Transição do sistema de cobrança dos tributos:
durante dois anos é cobrada uma contribuição “teste” de 1%, com a mesma base de incidência do IBS, e, depois, a transição dura oito anos, sendo os atuais tributos substituídos pelos novos tributos à razão de um oitavo ao ano (os entes federativos podem alterar as alíquotas dos tributos a serem substituídos).
Transição da partilha de recursos:
no total, a transição será de cinquenta anos.
Durante vinte anos, a partir da criação dos novos impostos, os Estados, o Distrito Federal e os Municípios receberão:
(i) valor equivalente à redução de receitas do ICMS ou ISS, em virtude da extinção desses tributos;
(ii) valor do aumento/diminuição da arrecadação em virtude de alterações das alíquotas de competência de cada ente federado e
(iii) superávit/déficit de arrecadação após consideradas as duas parcelas anteriores, que será distribuído proporcionalmente pelas regras de partilha do novo IBS (princípio do destino mediante apuração do saldo de débitos e créditos); a partir do vigésimo primeiro ano, a parcela equivalente à redução do ICMS e do ISS (parcela “i”, acima) será reduzida em um trinta avos ao ano, passando a receita a ser distribuída segundo o princípio do destino.

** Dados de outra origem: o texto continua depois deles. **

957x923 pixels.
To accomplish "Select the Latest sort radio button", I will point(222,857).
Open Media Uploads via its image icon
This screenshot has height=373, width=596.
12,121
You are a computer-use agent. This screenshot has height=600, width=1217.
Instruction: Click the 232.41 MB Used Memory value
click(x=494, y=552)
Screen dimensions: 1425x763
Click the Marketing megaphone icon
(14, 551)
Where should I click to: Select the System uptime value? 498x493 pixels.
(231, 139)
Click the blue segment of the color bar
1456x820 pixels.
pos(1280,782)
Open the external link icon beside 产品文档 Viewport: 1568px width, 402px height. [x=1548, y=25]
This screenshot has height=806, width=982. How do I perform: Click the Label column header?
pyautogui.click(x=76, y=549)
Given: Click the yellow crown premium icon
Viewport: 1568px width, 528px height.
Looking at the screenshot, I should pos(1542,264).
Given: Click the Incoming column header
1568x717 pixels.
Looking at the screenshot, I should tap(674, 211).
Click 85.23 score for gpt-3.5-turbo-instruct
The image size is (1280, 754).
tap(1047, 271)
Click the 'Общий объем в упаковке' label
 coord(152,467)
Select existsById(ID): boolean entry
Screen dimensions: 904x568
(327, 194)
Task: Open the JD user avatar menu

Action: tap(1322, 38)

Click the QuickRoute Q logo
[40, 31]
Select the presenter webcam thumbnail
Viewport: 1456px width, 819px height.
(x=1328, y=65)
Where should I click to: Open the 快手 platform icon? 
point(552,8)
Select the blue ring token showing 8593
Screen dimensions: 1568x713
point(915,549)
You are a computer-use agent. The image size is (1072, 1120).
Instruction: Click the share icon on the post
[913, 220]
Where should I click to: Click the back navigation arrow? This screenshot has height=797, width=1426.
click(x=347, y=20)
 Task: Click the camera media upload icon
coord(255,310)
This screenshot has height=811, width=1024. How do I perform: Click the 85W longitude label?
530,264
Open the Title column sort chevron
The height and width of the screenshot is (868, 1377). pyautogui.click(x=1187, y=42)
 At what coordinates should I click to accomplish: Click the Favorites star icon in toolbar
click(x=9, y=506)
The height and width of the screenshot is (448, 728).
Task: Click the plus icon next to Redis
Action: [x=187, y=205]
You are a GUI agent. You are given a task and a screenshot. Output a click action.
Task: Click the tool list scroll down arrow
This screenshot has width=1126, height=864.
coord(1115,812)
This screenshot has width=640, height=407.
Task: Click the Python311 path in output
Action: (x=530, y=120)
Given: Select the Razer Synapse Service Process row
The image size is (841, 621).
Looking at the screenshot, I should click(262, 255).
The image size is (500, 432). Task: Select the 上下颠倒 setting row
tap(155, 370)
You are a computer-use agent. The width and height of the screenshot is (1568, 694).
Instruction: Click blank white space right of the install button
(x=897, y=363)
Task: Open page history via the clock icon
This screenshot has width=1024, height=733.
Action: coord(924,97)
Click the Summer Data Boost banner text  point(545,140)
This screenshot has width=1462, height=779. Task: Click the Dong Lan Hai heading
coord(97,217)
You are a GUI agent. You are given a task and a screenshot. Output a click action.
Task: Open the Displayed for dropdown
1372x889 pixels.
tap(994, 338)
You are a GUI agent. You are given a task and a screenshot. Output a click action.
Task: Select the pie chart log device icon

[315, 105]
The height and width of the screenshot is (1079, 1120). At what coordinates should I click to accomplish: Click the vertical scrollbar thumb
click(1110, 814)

Sobre o Imposto Seletivo:impostos de índole extrafiscal, cobrados sobre determinados bens, serviços ou direitos com o objetivo de desestimular o consumo. Não são listados sobre quais produtos ou serviços o tributo irá incidir. Caberá à lei (ordinária) ou medida provisória instituidora definir os bens, serviços ou direitos tributados.